-- BEGIN --

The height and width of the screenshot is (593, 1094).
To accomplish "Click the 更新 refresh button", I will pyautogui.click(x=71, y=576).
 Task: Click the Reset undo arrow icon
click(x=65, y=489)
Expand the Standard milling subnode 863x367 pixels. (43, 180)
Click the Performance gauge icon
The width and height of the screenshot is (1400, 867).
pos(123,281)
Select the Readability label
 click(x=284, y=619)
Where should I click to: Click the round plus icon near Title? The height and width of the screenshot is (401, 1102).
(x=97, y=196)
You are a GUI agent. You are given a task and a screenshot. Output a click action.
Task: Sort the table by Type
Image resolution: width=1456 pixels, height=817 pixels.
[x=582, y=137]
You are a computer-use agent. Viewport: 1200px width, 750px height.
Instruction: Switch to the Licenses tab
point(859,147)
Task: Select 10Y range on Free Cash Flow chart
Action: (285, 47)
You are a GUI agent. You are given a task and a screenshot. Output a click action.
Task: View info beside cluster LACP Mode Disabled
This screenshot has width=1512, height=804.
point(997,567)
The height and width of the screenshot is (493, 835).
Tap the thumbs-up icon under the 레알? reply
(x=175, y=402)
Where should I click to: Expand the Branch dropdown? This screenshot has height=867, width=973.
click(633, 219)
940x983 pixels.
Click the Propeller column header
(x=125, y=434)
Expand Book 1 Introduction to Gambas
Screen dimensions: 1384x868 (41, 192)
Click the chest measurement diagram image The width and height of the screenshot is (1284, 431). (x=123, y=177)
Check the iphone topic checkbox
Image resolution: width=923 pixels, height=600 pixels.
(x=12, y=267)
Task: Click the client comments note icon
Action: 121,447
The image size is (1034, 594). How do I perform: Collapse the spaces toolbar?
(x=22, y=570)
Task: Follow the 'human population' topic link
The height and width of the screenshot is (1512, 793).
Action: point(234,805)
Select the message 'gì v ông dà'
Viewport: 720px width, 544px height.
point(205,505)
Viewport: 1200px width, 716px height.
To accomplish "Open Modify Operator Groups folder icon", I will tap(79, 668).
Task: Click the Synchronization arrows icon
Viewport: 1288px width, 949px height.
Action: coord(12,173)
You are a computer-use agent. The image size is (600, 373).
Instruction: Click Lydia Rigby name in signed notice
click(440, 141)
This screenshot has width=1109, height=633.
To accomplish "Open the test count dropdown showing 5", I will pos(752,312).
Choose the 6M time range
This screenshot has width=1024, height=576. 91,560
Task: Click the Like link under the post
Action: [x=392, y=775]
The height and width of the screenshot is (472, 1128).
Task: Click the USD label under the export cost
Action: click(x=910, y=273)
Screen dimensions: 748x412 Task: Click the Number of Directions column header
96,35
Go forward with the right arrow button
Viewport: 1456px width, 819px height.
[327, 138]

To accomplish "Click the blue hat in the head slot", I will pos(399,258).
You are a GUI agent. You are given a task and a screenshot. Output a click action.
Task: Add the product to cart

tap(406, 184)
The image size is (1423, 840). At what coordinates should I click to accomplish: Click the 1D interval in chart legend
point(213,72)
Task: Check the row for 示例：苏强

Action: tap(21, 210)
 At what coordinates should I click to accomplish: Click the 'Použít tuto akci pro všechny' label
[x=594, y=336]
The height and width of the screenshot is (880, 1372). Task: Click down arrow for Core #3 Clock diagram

-- END --

Print, character for character, every line from the first one up to and including the line with "(x=175, y=402)".

Expected output:
The height and width of the screenshot is (593, 1094).
To accomplish "Click the 更新 refresh button", I will pyautogui.click(x=71, y=576).
 Task: Click the Reset undo arrow icon
click(x=65, y=489)
Expand the Standard milling subnode 863x367 pixels. (43, 180)
Click the Performance gauge icon
The width and height of the screenshot is (1400, 867).
pos(123,281)
Select the Readability label
 click(x=284, y=619)
Where should I click to: Click the round plus icon near Title? The height and width of the screenshot is (401, 1102).
(x=97, y=196)
You are a GUI agent. You are given a task and a screenshot. Output a click action.
Task: Sort the table by Type
Image resolution: width=1456 pixels, height=817 pixels.
[x=582, y=137]
You are a computer-use agent. Viewport: 1200px width, 750px height.
Instruction: Switch to the Licenses tab
point(859,147)
Task: Select 10Y range on Free Cash Flow chart
Action: (285, 47)
You are a GUI agent. You are given a task and a screenshot. Output a click action.
Task: View info beside cluster LACP Mode Disabled
This screenshot has width=1512, height=804.
point(997,567)
The height and width of the screenshot is (493, 835).
Tap the thumbs-up icon under the 레알? reply
(x=175, y=402)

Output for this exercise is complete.